The survey targeted senior employees involved with quality assurance, testing or development in software development companies or departments of software development in enterprises with another kind of main business. There were three parts in the survey. The first part was an introductory section where the aims of survey and way how to fill it was described. The second part of the survey comprised questions about the company. The third part was the main part of the survey -122 measures of 42 quality subcharacteristics according to standards ISO/IEC 25022:2016 and ISO/IEC 25023:2016.

The respondents of the survey were invited to complete the survey online.

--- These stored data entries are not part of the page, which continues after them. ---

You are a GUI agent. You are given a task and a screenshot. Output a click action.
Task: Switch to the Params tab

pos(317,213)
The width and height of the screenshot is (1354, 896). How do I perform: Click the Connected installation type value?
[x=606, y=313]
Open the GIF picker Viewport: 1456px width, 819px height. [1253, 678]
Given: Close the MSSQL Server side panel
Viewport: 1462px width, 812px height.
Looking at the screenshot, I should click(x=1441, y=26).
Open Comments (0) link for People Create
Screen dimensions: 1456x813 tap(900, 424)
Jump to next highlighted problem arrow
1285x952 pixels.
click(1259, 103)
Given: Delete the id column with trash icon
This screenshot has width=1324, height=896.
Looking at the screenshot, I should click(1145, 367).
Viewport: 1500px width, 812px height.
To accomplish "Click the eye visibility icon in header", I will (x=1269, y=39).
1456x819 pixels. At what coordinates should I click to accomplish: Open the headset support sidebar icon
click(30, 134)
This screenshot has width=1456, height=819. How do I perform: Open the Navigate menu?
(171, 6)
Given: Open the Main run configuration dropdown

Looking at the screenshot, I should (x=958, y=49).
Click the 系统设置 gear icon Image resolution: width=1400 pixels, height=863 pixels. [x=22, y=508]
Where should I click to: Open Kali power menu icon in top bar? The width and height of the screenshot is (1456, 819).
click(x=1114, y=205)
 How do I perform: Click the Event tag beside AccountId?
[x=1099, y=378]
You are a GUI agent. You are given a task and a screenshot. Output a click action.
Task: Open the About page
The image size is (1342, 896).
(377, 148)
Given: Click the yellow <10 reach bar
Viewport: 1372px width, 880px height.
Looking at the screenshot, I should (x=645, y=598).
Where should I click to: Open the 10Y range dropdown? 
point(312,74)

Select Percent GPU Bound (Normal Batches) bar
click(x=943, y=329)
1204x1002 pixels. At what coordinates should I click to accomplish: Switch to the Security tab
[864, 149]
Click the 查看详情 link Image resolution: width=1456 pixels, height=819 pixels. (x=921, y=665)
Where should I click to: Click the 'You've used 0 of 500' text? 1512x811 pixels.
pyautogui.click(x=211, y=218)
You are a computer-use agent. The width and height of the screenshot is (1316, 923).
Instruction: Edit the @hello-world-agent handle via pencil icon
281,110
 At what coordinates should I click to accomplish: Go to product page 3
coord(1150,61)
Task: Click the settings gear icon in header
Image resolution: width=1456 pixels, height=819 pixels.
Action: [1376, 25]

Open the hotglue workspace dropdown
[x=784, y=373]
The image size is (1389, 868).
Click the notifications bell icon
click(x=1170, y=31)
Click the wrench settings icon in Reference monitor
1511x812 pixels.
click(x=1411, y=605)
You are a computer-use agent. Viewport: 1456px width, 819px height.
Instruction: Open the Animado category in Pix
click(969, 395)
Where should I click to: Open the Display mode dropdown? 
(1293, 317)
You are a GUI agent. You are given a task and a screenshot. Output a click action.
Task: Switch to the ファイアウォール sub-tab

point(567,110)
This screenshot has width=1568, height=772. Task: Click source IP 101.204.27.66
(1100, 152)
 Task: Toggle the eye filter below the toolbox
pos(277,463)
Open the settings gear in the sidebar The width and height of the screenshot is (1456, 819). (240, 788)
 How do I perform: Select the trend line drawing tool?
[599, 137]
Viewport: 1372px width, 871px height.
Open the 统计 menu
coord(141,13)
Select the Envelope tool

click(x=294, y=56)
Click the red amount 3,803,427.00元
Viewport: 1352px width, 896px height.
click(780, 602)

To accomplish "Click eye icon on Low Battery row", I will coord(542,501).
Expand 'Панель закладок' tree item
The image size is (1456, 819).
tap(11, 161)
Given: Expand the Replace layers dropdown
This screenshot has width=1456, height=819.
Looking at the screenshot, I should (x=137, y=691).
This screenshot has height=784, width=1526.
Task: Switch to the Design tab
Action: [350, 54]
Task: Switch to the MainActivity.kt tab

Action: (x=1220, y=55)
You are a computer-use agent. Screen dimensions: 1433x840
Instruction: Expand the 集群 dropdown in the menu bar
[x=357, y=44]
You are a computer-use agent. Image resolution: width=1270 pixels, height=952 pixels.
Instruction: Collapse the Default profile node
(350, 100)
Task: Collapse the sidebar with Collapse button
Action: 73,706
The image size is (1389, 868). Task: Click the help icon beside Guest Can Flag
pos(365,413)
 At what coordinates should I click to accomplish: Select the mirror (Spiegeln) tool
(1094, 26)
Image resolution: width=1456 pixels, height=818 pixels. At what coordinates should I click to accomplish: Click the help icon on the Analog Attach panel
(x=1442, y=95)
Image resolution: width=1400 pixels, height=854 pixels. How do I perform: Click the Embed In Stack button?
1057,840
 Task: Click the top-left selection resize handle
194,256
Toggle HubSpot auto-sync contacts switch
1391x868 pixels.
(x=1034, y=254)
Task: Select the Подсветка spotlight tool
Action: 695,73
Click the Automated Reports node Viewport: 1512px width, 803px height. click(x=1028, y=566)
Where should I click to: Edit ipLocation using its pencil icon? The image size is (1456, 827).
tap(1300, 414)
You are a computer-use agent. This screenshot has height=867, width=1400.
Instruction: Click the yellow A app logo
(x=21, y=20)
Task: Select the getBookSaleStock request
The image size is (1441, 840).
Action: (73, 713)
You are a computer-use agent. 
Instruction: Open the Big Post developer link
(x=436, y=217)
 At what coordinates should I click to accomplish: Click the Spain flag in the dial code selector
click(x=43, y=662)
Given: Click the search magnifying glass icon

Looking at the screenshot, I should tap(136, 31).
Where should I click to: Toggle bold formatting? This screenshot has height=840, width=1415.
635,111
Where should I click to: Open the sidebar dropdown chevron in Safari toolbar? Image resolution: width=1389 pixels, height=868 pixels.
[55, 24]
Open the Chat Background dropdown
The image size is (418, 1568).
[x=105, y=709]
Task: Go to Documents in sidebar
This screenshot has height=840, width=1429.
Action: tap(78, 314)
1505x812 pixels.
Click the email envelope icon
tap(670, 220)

Each measure had predefined answers: 1)Yes; 2)No; 3)Other (open type answer to give some specific answer). Respondents were informed that survey terms are taken from standards ISO/IEC 25022:2016 and ISO/IEC 25023:2016. For each measure the definition was given, formulae was explained and the method of measuring was described. Confidentiality and privacy were assured to all respondents and the organization that they represented.

Analysis and Summary of Survey Findings

As a result, a total of 17 companies participated in the survey, representing more than 4000 IT employees including almost 800 testers. The survey results show which measures of system and software product quality as well as measure of quality in use are used in the IT industry of Latvia.

Summary of survey's results is shown in the Fig. 5. Measures are color coded in five groups. The red ones are measures that are used rarely -in less than 20% of organizations, while yellow ones are used moderately and green ones frequently or very frequently -even in more than 80% of organizations. As an example of rarely used measure in surveyed organizations can be mentioned CIn-1-G Data formats exchangeability -what proportion of the specified data formats is exchangeable with other software or systems. It is measured as ratio between data formats exchangeable with other software or systems and data formats specified to be exchangeable.

Next group of measures is colored in orange -these measures are used in 20-40% of surveyed organizations. As representative of moderately used measures colored in yellow are used in 41-59% of surveyed organizations. Green color indicates that measure is used frequently. Ones colored in light green are used in 60-89% of surveyed organizations.

The most frequently used measures are colored in dark green. There are only two measures used by more than 80% of surveyed organizations. The one is PTb-1-G Mean response time and the other is Sus-1-G overall satisfaction -the overall satisfaction of the user measured using questionnaires for users of system or software product.

Conclusions and Future Work

The authors of standards ISO/IEC 25022:2016 and ISO/IEC 25023:2016 have done hard work trying to define measures which could allow to assess subcharacteristics and therefore quality characteristics for Software in use and Software product quality models. They divide measures in two sets -generic for usage in wide range of situations while specific for specialised needs. For the Product quality model they give also classification of measures into sets of highly recommended, recommended and measures with unknown reliability.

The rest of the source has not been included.